City mayor worries new pavement may get ripped up for future development
Dan FERGUSON / Langley Times Feb 3 2015
Crews at work on 200 Street.
Crews work along 200 Street, which is undergoing upgrades to water, sanitary and storm water utilities. The work is likely going to go until late summer or early fall. That means traffic delays along the busy corridor, south of Fraser Highway, will carry on for many months to come.

Drivers in the City of Langley can expect delays along 200 Street, south of Fraser Highway, to last into late summer or early fall as crews replace and upgrade water, sanitary and storm water utilities below ground.

While work is carried out, traffic along the City’s main north-south thoroughfare is being reduced to one lane in either direction.

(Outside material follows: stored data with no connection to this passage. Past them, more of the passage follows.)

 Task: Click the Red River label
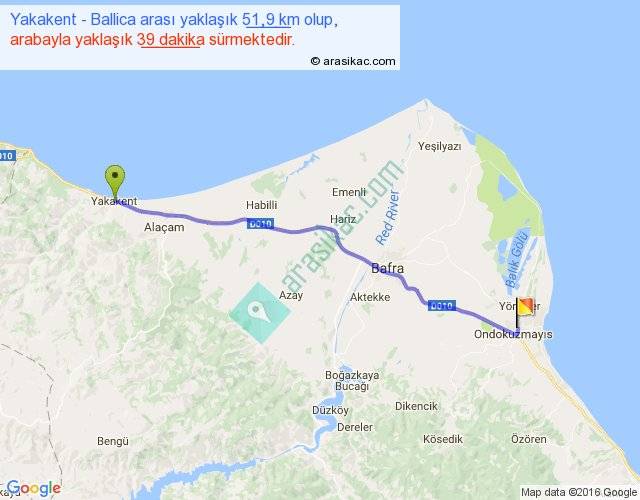pos(388,218)
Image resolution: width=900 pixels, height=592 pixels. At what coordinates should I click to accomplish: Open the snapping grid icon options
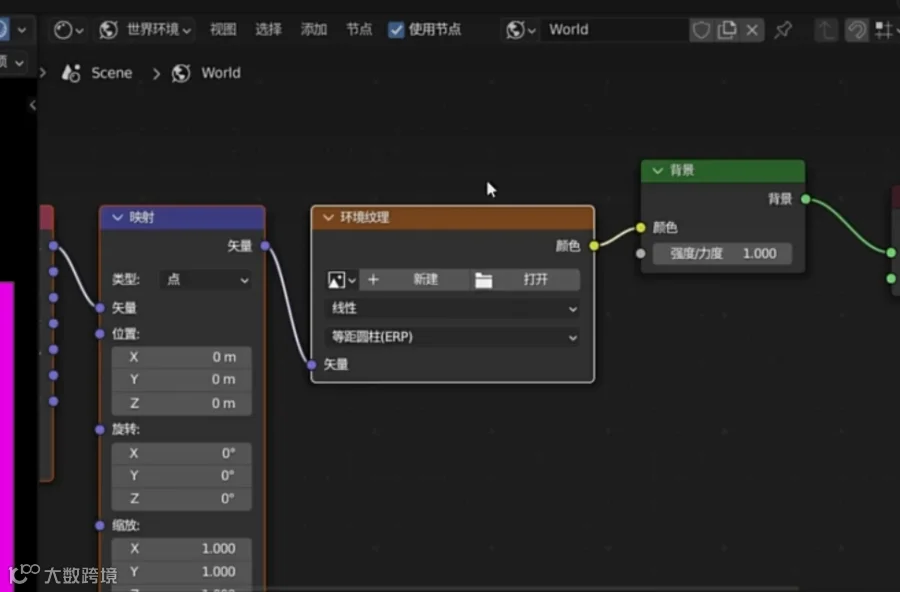(x=886, y=29)
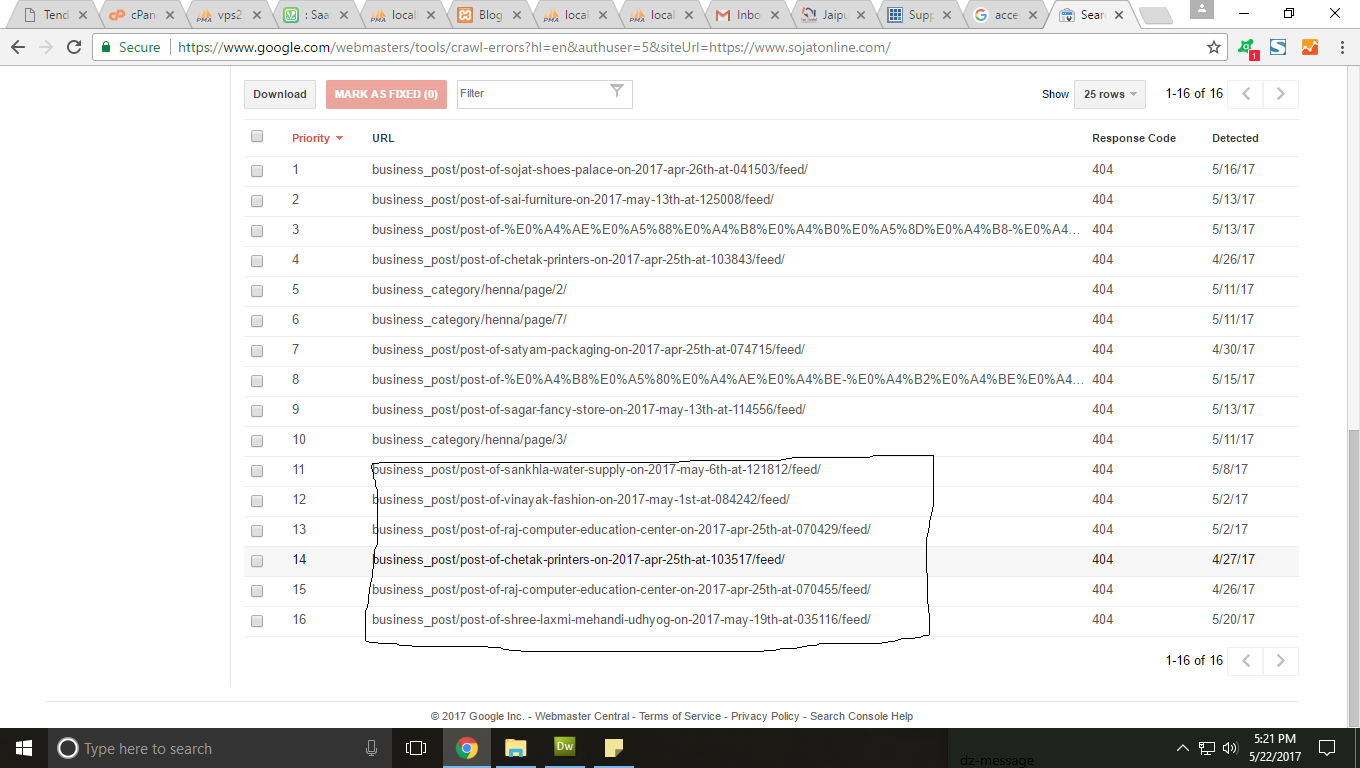The image size is (1360, 768).
Task: Bookmark this page with the star icon
Action: click(x=1214, y=47)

Piggybacking on work being done by Metro Vancouver to construct a new sewer main along a right of way, between 53 Avenue and Fraser Highway, the City is using the opportunity to add capacity and performance upgrades to the water, sanitary and storm water utilities that run beneath 200 Street from Fraser Highway, south to 50 Avenue.

Once the work is complete, the full width of 200 Street will be repaved between those two cross streets.

After being briefed on the progress of the work, which began in mid-January, Mayor Ted Schaffer asked the City’s engineer, Rick Bomhof, whether any thought had been given to extending water and sewer lines toward several properties along the west side of 200 Street in anticipation of their redevelopment.

Schaffer noted there are a number of older homes along a stretch of 200 Street that will likely be redeveloped into multi-family structures in the not-too-distant future.

It would be a shame, he said, to complete this project, then have to go back in a year’s time and cut up the new pavement to install water and sewer services to those lots.

Bomhof replied that there is currently no process in place to service lots prior to their redevelopment.

He added that the City would have to lay out the money now to install the lines and then collect it back from a future developer.

“We did it on 201A with a gas line,” noted Schaffer, adding that thinking ahead just seems prudent.